Exercise objective
After finding the line with "The height and" in the entries below, copy that line and each one after it exactly, through the last line, and omit pictures.
[Records for the task Boundary: Start]
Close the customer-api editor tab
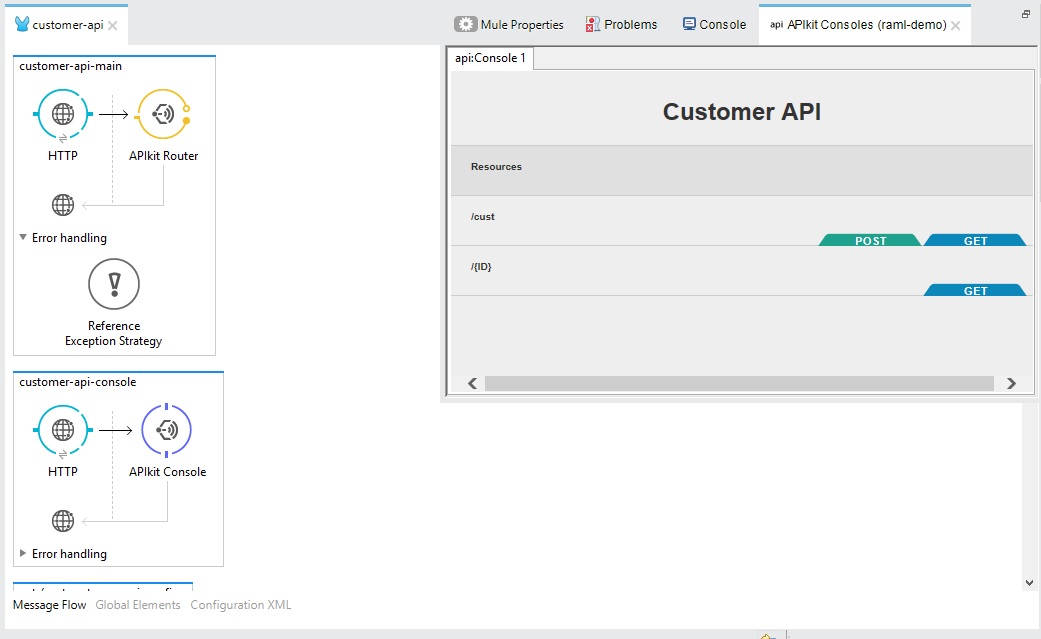 pyautogui.click(x=113, y=26)
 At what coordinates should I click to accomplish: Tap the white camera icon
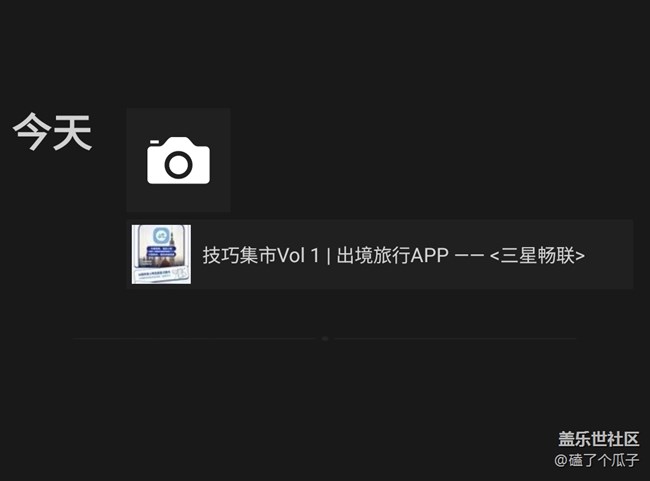pyautogui.click(x=178, y=160)
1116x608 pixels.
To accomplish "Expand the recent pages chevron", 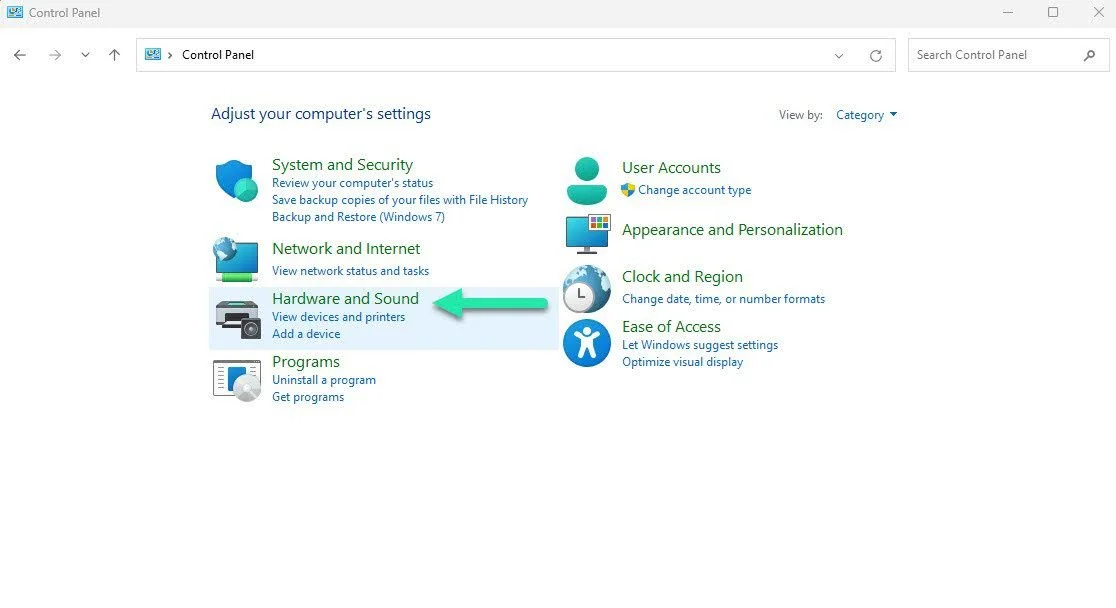I will (x=85, y=55).
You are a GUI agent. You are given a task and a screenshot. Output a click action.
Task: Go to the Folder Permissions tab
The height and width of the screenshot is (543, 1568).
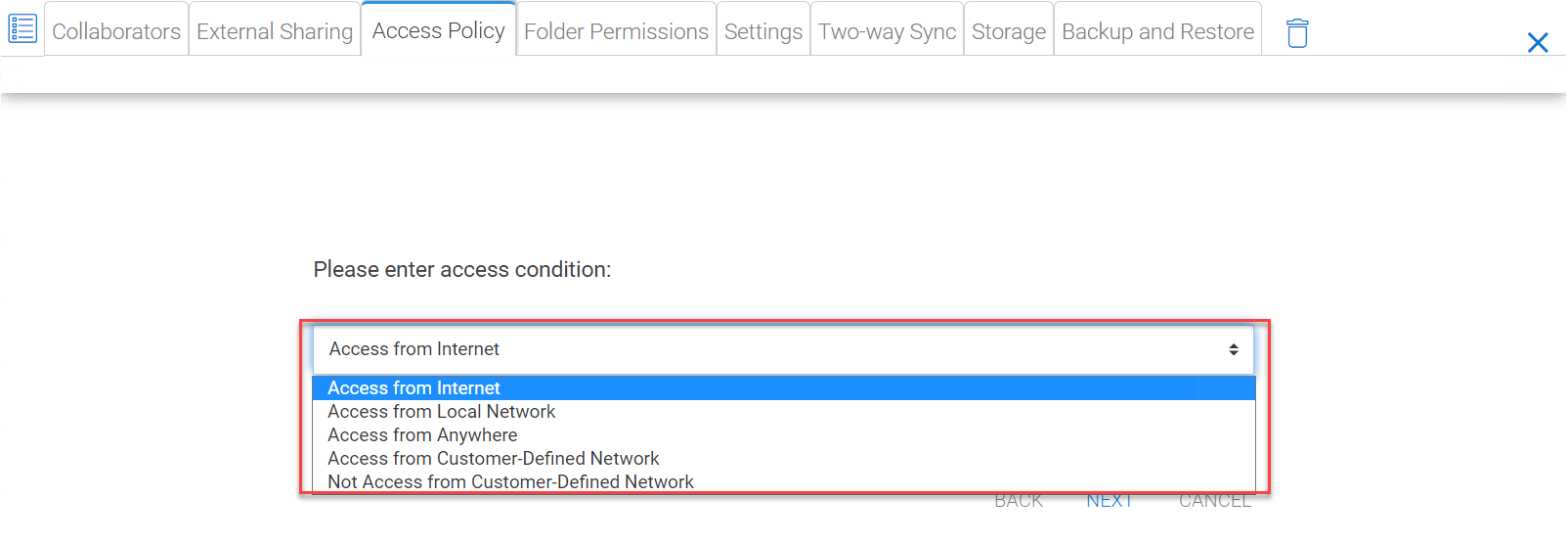616,31
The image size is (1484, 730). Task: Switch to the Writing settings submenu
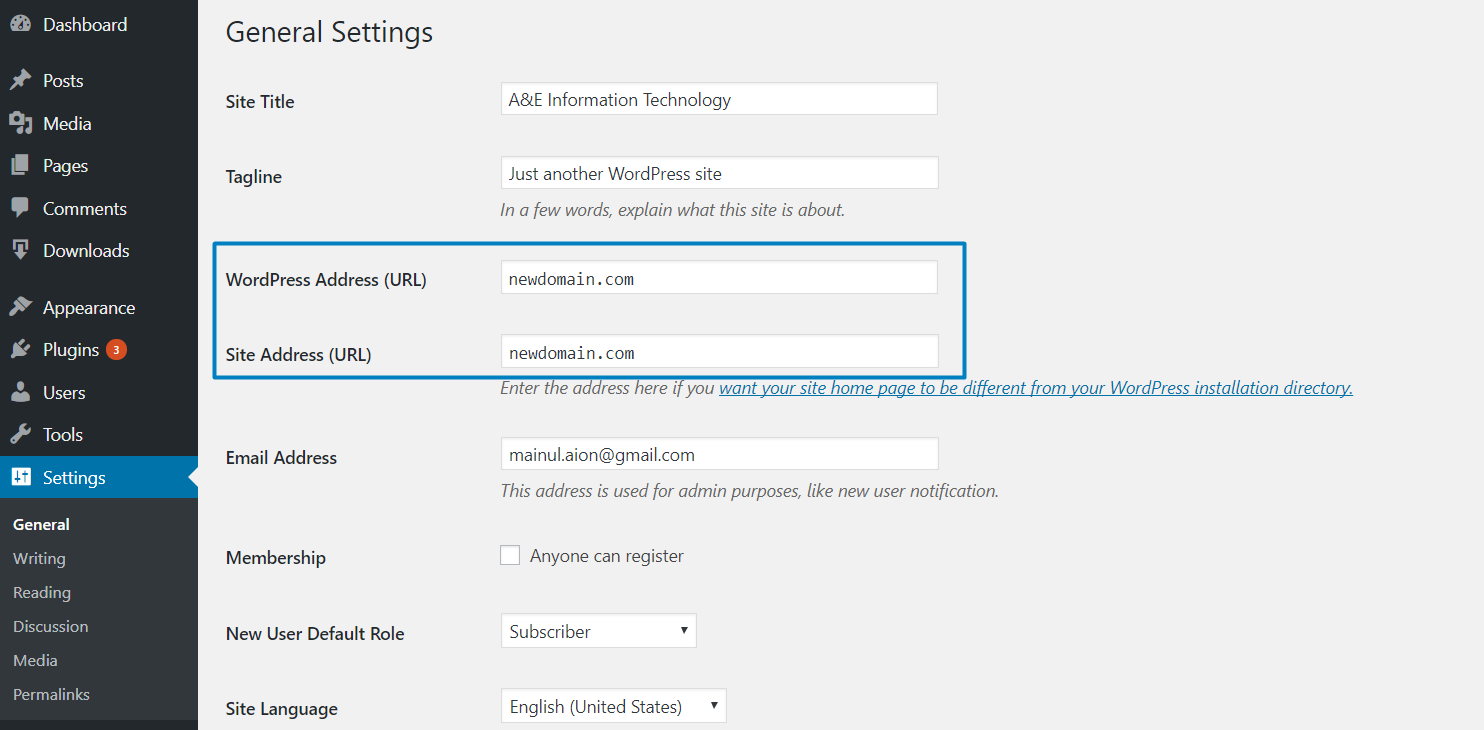pyautogui.click(x=38, y=558)
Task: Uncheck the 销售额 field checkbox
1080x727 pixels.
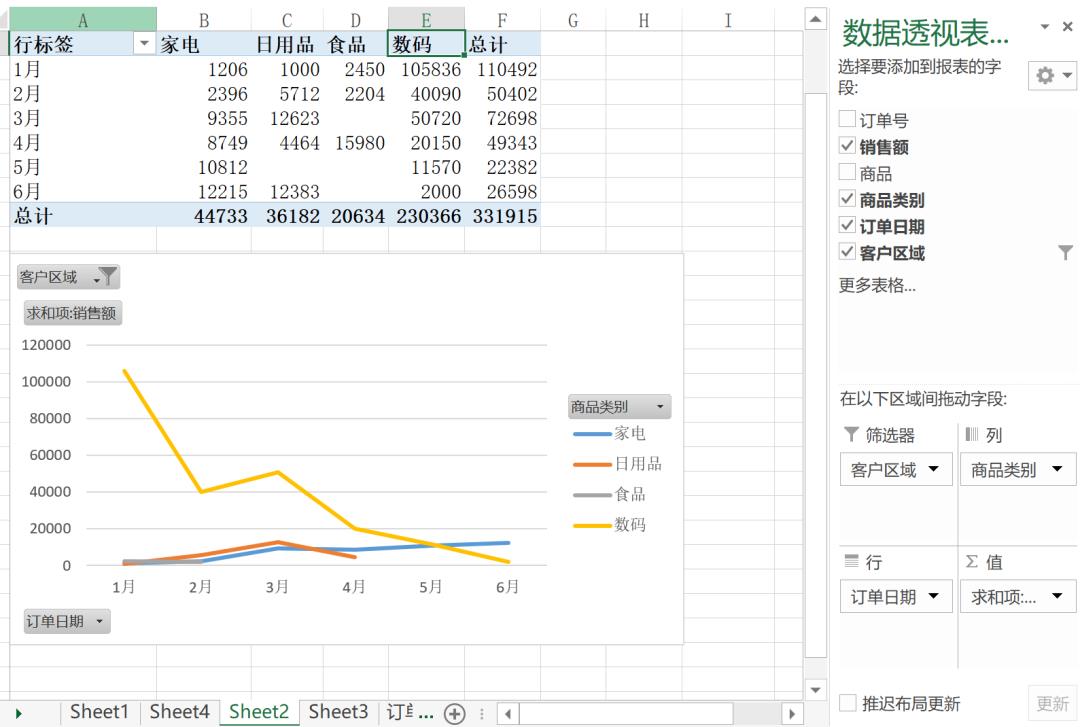Action: (x=848, y=147)
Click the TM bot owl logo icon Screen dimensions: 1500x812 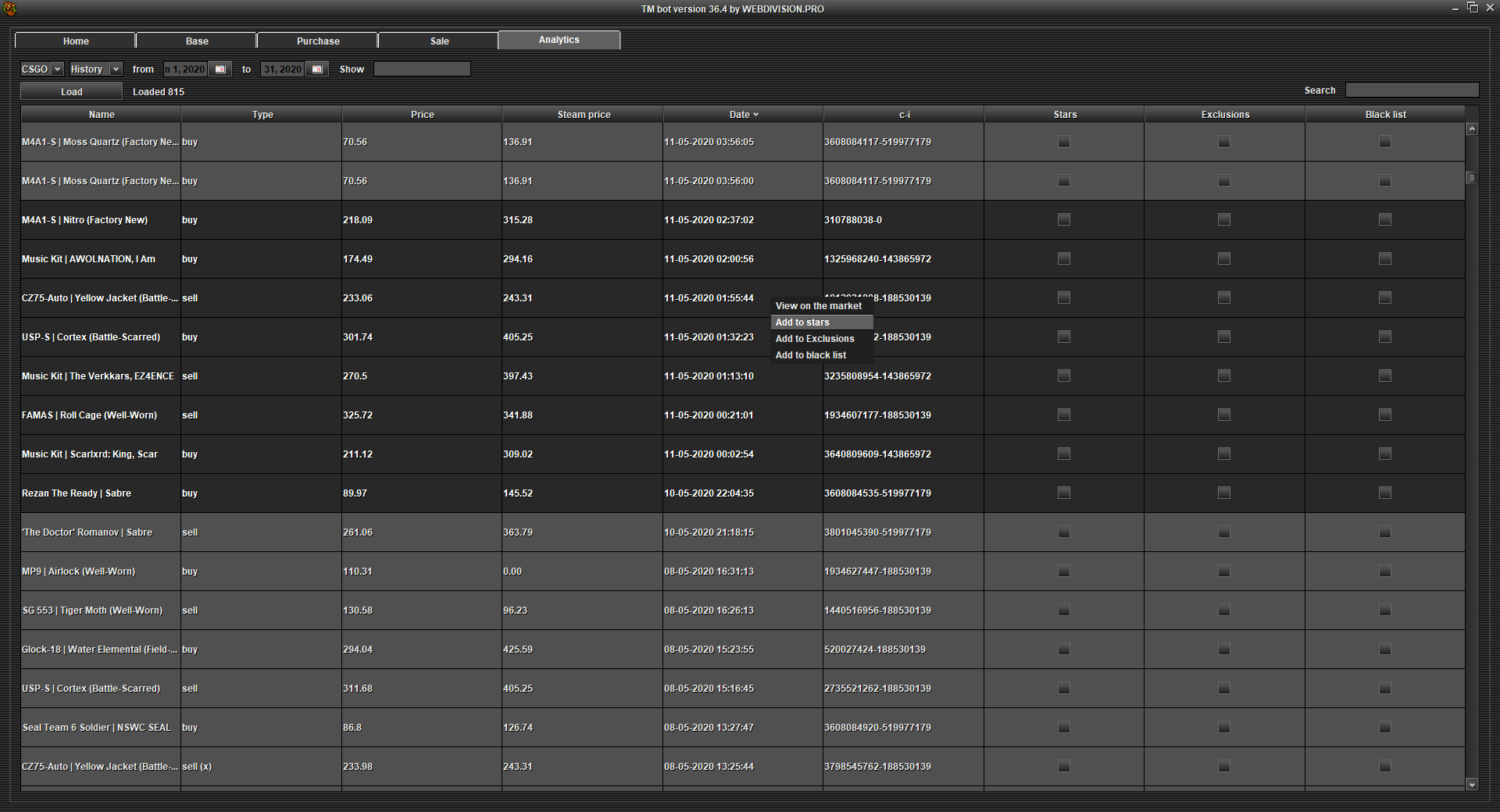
[Records for the task Boundary: End]
Response below
The height and width of the screenshot is (543, 1568).
616,31
The image size is (1484, 730). Task: Switch to the Writing settings submenu
pyautogui.click(x=38, y=558)
Task: Uncheck the 销售额 field checkbox
1080x727 pixels.
Action: (x=848, y=147)
Click the TM bot owl logo icon Screen dimensions: 1500x812 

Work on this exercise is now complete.